Native American Tribes & the Indian History in Duke, Oklahoma

Centuries before the terms Native American or Indian were considered, the tribes were spread throughout the Americas. Before any white man set foot on this territory, it was settled by the forefathers of bands we now call Sioux, or Cherokee, or Iroquois.

[ssad ssadblk=”Book choice”]For centuries, the American Indian developed its customs and legacy without interference. And that history is fascinating.

From Mayan and Incan ruins, from the mounds left in the central and southern parts of what is currently the U.S. we have learned much. It’s a story of beautiful art and deep spirituality. Archaeologists have unearthed remarkably advanced structures and public works.
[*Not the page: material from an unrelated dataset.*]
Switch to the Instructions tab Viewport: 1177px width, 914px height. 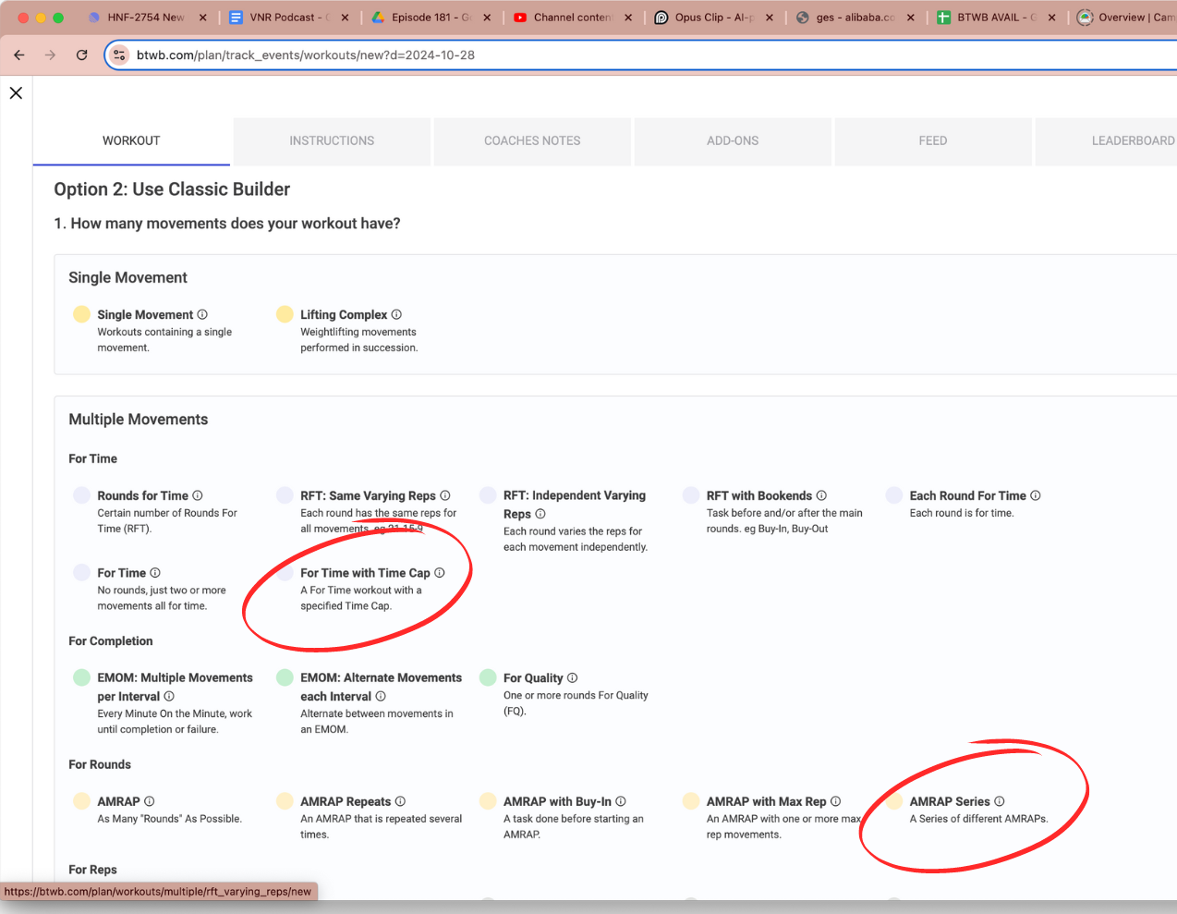point(332,140)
While there was inevitable tribal conflict, that was nothing more than a slight blemish in the narrative of our forebears. They were at peace with this beautiful continent and intensely connected to nature.

 

The European Settler Arrives


european settlers arrive in americaWhen European leaders dispatched the first ships in our direction, the plan was to explore new resources – however the quality of weather and the bounty of everything from wood to wildlife subsequently changed their tune. As those leaders heard back from their explorers, the drive to colonize spread like wildfire.

The English, French and Spanish raced to carve up the “New World” by shipping over inadequately prepared colonists as fast as possible. At the beginning, they skirmished with the surprised Indians of America’s eastern seaboard. But that ultimately gave way to trade, since the Europeans who landed here learned that their survival was doubtful without native help.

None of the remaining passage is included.